ASHRAE’s 2020 HVAC Systems and Equipment Handbook, Chapter 1, may be considered the cornerstone to producing the optimum HVAC system selection for any building owner. Why’s that? Well, it’s provided design engineers with a multitude of questions they will need to systematically analyze and solve on behalf of a respective building owner’s HVAC and process heating/cooling project goals.

The chapter is easy to follow, both for design engineers and building owners and/or owner representatives, beginning with project goals and design intent, including but not limited to criteria, such as:

  • Building space pressure;
  • Minimum air changes;
  • Redundancy; and
  • Sustainability and life cycle.

The list shown on page 1.1 of the handbook can easily be expanded for a specific project to address current event topics, such as security and resilience, (refer to Scott Campbell, Ph. D., P.E.’s monthly column in Engineered Systems magazine). In addition, this chapter raises awareness to additional “soft” goals that focus on owner-specific aspirations, e.g., promoting public image for the building, increasing marketability of leased space, etc.

The next topic in this chapter, equipment and system constraints, aims to raise designers’ awareness, helping them to not overlook equipment and system challenges, especially when the project is a renovation within an existing building.

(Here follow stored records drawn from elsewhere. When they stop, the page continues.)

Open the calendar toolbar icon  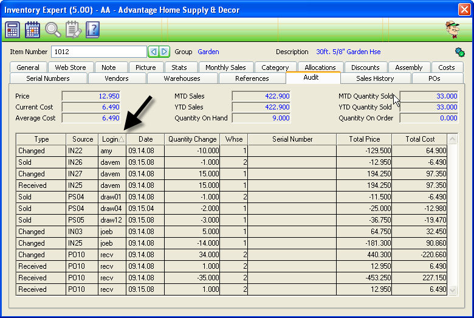point(33,29)
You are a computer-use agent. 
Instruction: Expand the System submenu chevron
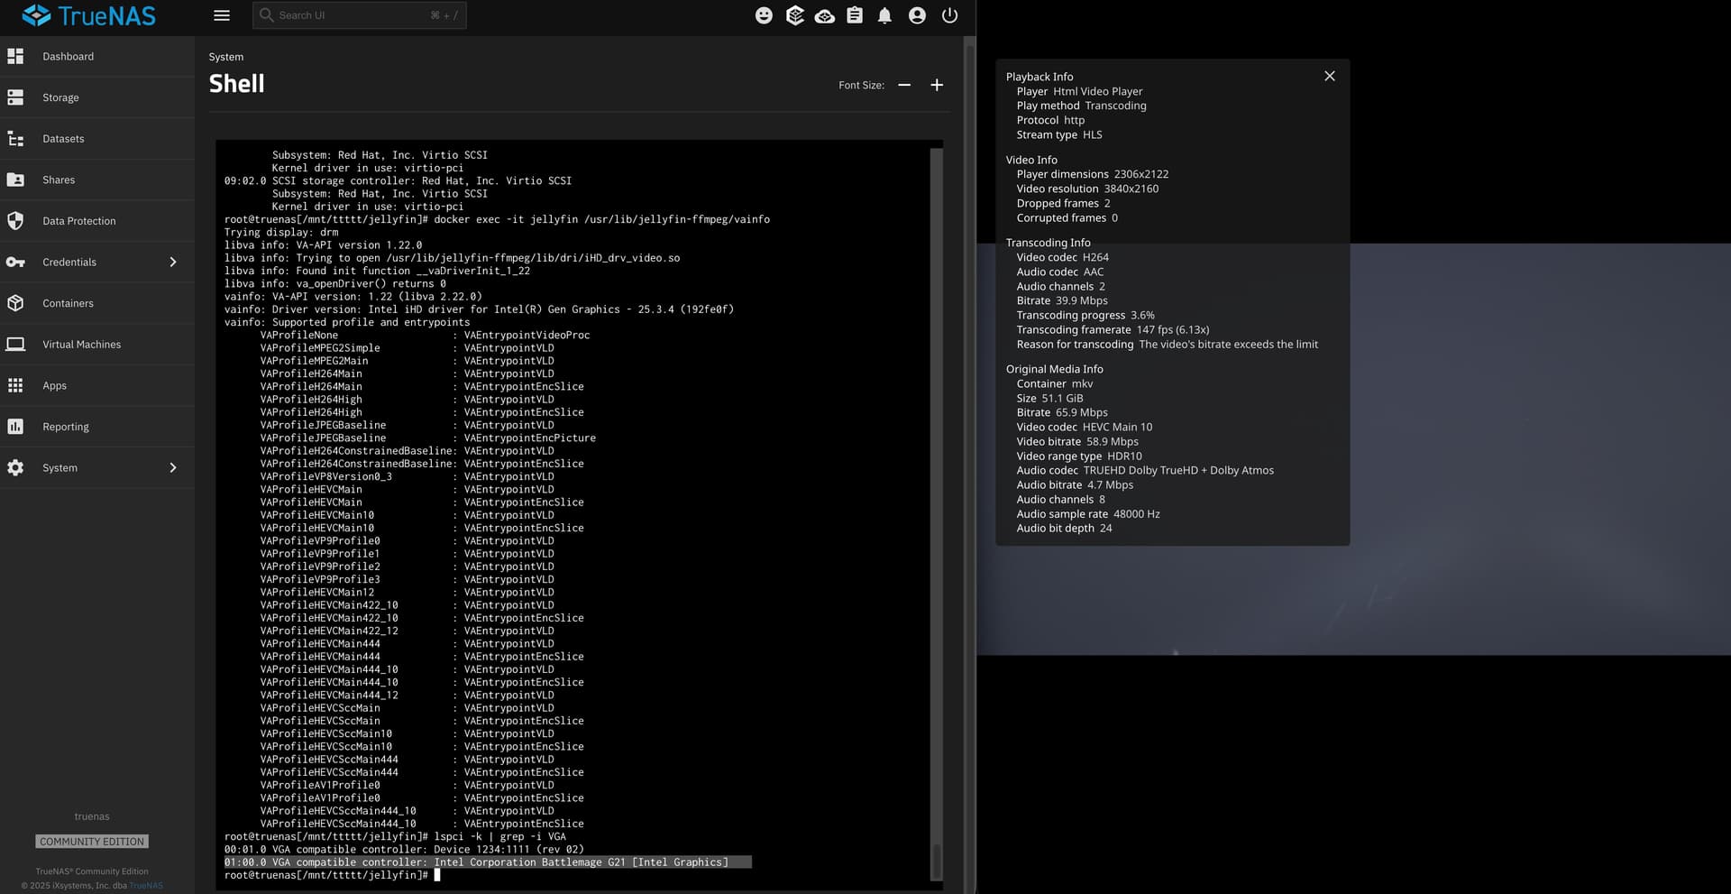(x=173, y=468)
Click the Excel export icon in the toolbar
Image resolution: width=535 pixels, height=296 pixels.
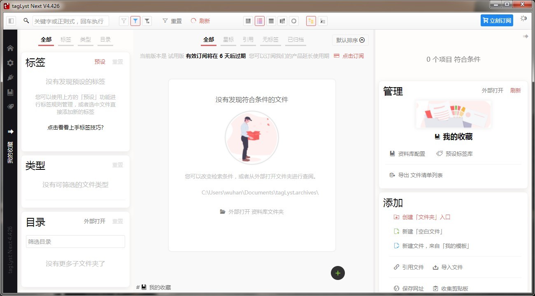tap(323, 21)
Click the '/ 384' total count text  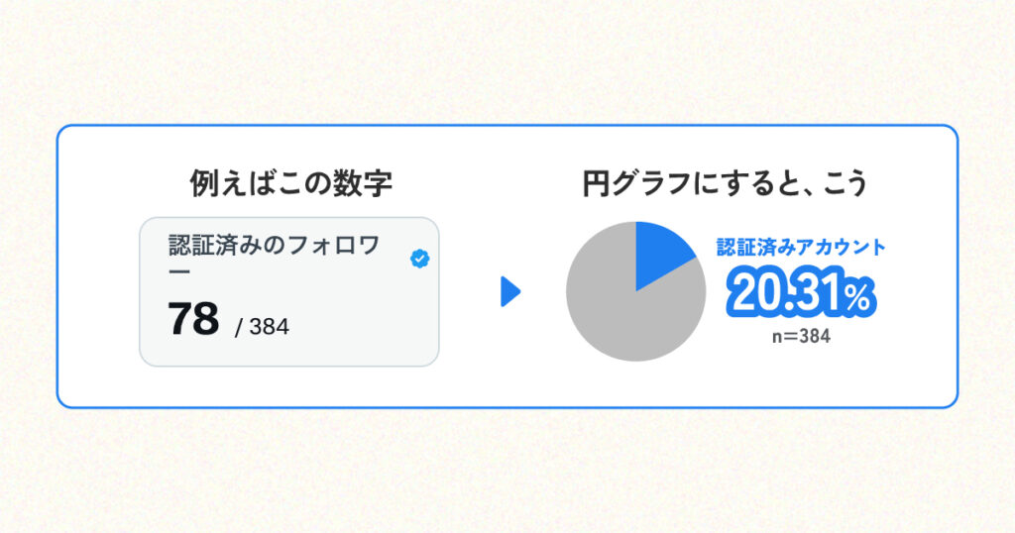pyautogui.click(x=262, y=327)
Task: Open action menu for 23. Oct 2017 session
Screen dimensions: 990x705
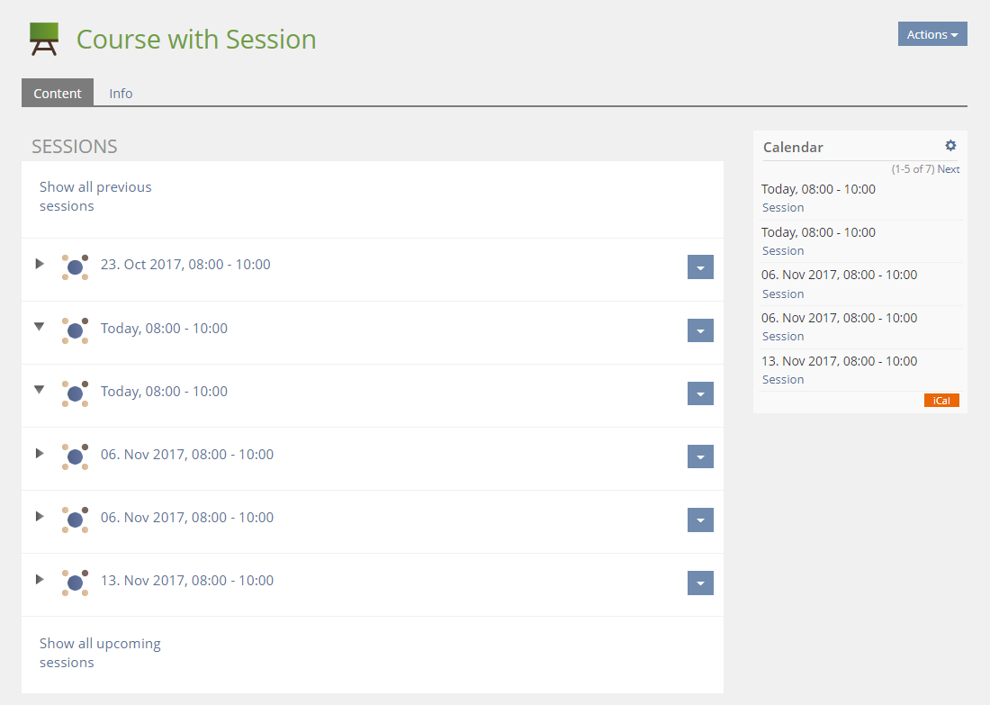Action: pyautogui.click(x=700, y=267)
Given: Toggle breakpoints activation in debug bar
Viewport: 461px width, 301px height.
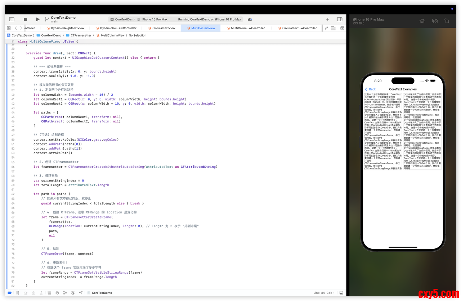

I spent my first eight years in the consulting business designing HVAC systems to fit within existing buildings. Through that experience, I quickly realized some building owners and facility managers weren’t good at reading contract drawings, but they were quick to note that an existing beam was preventing the equipment from being installed, saying to the designer, “That equipment can’t fit under the beam. Didn’t you see it and measure the depth of this beam versus the height of the equipment?” Hindsight is always 20/20.

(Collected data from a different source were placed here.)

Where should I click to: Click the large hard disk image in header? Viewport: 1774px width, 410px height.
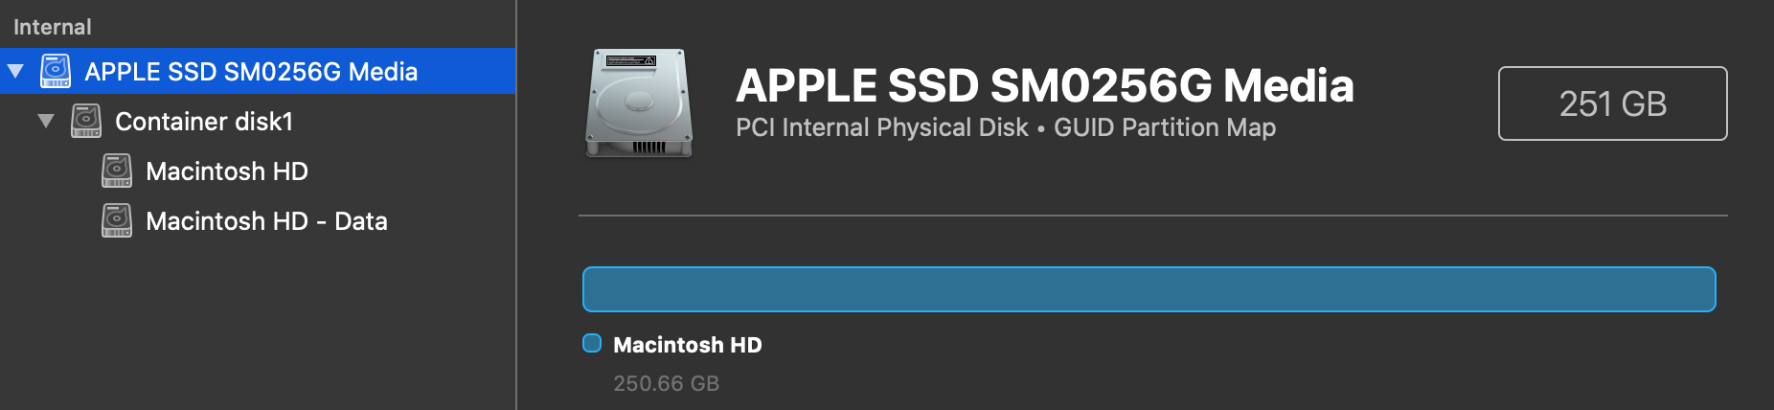(x=639, y=103)
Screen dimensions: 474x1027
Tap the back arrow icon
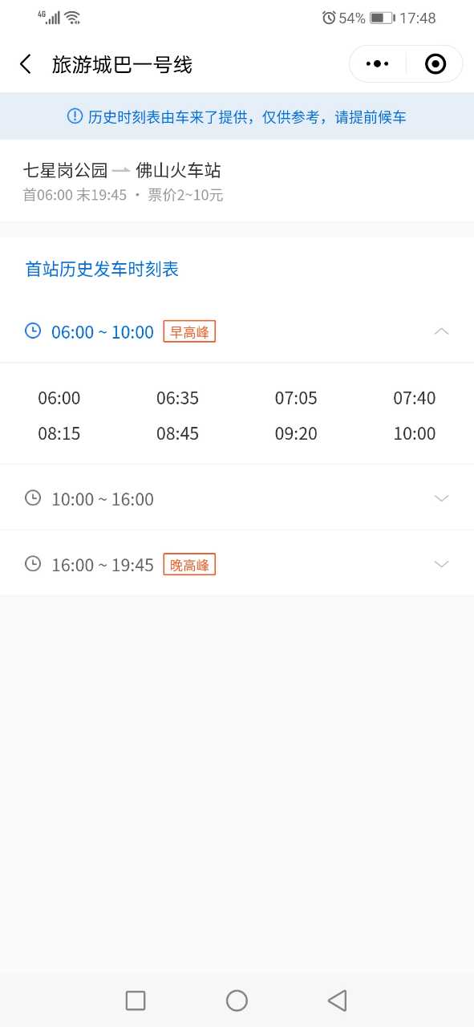pyautogui.click(x=26, y=64)
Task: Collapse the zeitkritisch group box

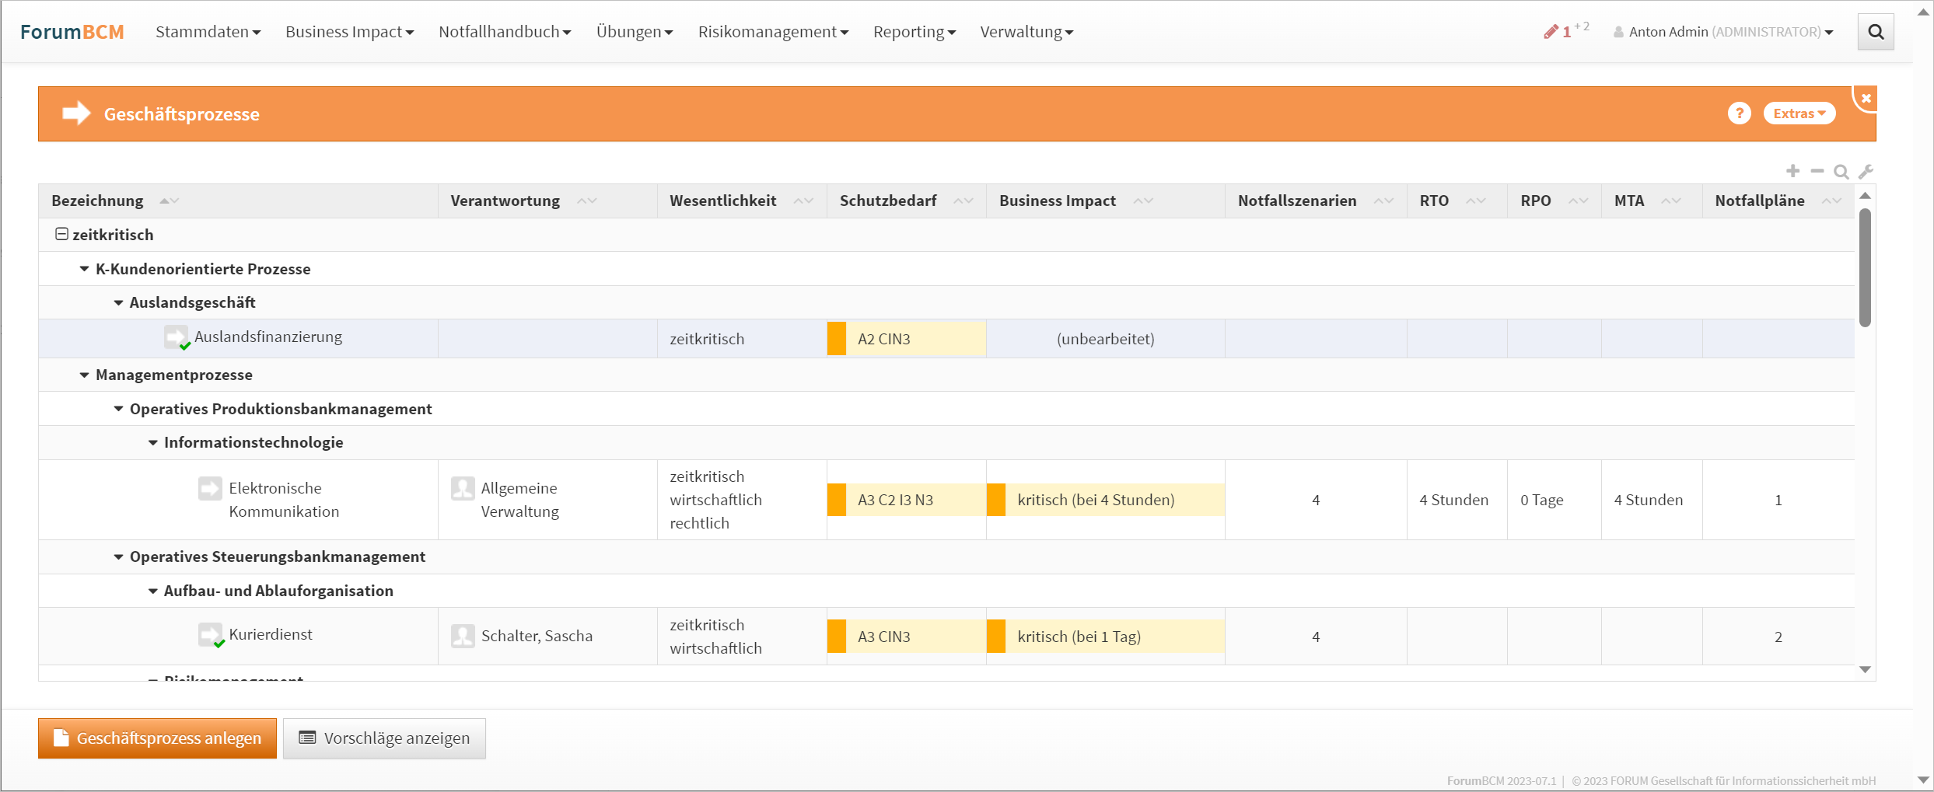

A similar topic follows equipment and system constraints with “Constructability Constraints,” raising questions, such as, “Does the existing floor have the structural capabilities to hold the weight of the new piece of HVAC equipment?” Both “constraint” topics raise awareness to all on the building program team of issues and concerns that must not be overlooked. Even new buildings can have constraints, e.g., the project is going to take 18 months to build, and the client needs the building in operation within 14 months. Depending on the situation, solutions can be built into the design and construction, such as prepurchasing long equipment lead items or phasing the building so certain portions of the facility will be in operation by the 14-month marker.

When considering a few different HVAC systems for the application based on the above, these systems will have pros and cons and can be categorized into good-better-best system recommendations to present to the building program committee when following the process outlined in Chapter 1, “HVAC System Analysis and Selection.”

The discussion centering on “narrowing the choices” in this chapter provides designers analytical scoring methods to present to clients, which simplify the selection of the optimum HVAC system for the application. This is why it is the cornerstone of producing the optimum HVAC system selection for any building owner.